Synthesis & Iteration

It observes the results. If the data is insufficient (e.g., no logs found), it iterates with a new plan to expand the time window or check a different service.

Capabilities

  • Contextual Analysis: Retrieve and summarize incidents with full context (metrics, logs, tickets).
  • Correlation: Connect spikes in metrics to recent deployments or log error bursts.
  • Investigation: Run multi-step investigations to find root causes across systems.
  • Runbook Discovery: Proactively suggest orchestration plans related to incidents or services.
  • Answer with Evidence: Provides citations and deep links to source data in the Console.

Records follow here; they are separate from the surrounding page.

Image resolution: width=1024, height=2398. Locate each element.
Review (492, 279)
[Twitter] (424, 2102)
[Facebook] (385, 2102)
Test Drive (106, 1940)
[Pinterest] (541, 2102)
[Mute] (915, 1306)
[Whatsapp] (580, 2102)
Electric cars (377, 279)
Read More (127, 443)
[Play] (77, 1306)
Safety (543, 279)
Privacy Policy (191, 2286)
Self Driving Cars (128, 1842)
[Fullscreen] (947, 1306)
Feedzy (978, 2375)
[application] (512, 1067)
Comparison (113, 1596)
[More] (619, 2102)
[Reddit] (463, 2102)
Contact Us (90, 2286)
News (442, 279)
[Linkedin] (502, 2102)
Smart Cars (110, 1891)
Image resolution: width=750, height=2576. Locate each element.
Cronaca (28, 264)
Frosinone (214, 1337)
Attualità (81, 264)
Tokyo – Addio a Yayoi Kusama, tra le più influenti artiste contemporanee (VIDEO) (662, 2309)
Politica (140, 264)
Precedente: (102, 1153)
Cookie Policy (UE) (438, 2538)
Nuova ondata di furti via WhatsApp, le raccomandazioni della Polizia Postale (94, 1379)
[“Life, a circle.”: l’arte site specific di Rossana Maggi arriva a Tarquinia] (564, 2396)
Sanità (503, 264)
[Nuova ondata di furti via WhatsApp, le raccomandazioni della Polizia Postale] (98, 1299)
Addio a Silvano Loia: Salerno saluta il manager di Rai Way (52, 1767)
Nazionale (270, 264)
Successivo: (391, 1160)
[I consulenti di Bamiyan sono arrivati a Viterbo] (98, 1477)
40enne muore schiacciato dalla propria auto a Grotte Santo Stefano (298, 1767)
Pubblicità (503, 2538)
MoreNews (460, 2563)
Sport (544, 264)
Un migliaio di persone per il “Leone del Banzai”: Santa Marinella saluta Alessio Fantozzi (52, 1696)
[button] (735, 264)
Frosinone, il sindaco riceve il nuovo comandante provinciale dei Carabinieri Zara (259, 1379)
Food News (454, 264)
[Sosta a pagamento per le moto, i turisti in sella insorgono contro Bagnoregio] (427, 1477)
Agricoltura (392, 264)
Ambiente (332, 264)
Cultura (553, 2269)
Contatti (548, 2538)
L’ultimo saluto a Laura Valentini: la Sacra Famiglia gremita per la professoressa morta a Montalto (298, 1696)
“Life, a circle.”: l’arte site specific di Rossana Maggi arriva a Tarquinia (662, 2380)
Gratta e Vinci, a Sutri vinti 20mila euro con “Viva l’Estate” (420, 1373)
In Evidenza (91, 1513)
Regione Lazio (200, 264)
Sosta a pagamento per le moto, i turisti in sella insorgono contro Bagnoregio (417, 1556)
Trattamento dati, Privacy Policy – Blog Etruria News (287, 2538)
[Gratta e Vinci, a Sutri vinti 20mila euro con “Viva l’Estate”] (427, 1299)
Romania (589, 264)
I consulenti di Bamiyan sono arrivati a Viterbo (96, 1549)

Deep Links & Runbook Actions

Copilot responses include structured references that power Console deep links and action cards. Runbook suggestions link directly to orchestration plans so operators can launch runs without hunting.

json
{
  "actions": [
    { "type": "orchestration_plan", "id": "db-failover", "name": "DB Failover", "reason": "Applies to the current outage." }
  ],
  "references": {
    "incidents": ["inc-404"],
    "services": ["payments-api"],
    "orchestrationPlans": ["db-failover"]
  }
}

Safety & Resilience

Read-Only by Default

The Copilot is designed to be safe. It prioritizes "Read" operations. Any "Write" operation (e.g., restarting a pod) requires explicit user confirmation via a Human-in-the-Loop flow.

Resilience Patterns

The engine handles API failures gracefully with:

  • Exponential Backoff: Retries failed provider calls automatically.
  • Window Expansion: Automatically widens time ranges if metrics are empty.
  • Circuit Breaking: Stops calling down providers to prevent latency.

Deployment

To enable Copilot in your self-hosted instance, you must provide an LLM API key.

Supported Models

  • OpenAI GPT-4o / GPT-4 Turbo
  • Anthropic Claude 3.5 Sonnet
  • Google Gemini 3.0 Flash
  • AWS Bedrock (Claude / Titan)

Configuration

bash
# In your opsorch-copilot env or secrets:
LLM_PROVIDER="openai" # or "anthropic", "gemini", "bedrock"
OPENAI_API_KEY="sk-..." 

# For Gemini:
# LLM_PROVIDER="gemini"
# GEMINI_API_KEY="your-api-key"
# GEMINI_MODEL="gemini-3-flash-preview" # optional, this is the default

# Optional: Specialized Model Selection
LLM_MODEL_PLANNER="gpt-4o"
LLM_MODEL_FAST="gpt-3.5-turbo"

Example Flow

A typical investigation flow looks like this:

User:
"Why is the payment service returning 500s?"
Step 1: Planning
Strategy: Check service health, recent logs, and active incidents.
Step 2: Tool Execution
CodeBlock.invoke("query_incidents", {"service": "payment"})
CodeBlock.invoke("query_logs", {"query": "service:payment status:500"})
Step 3: Synthesis
Found correlation: 500s started 5 mins ago, coincident with Deployment #123.
Copilot Answer:
The payment-service is experiencing a 15% error rate starting at 14:30 UTC. This correlates with Deployment #123 which finished 2 minutes prior. There is an active P1 incident #INC-404.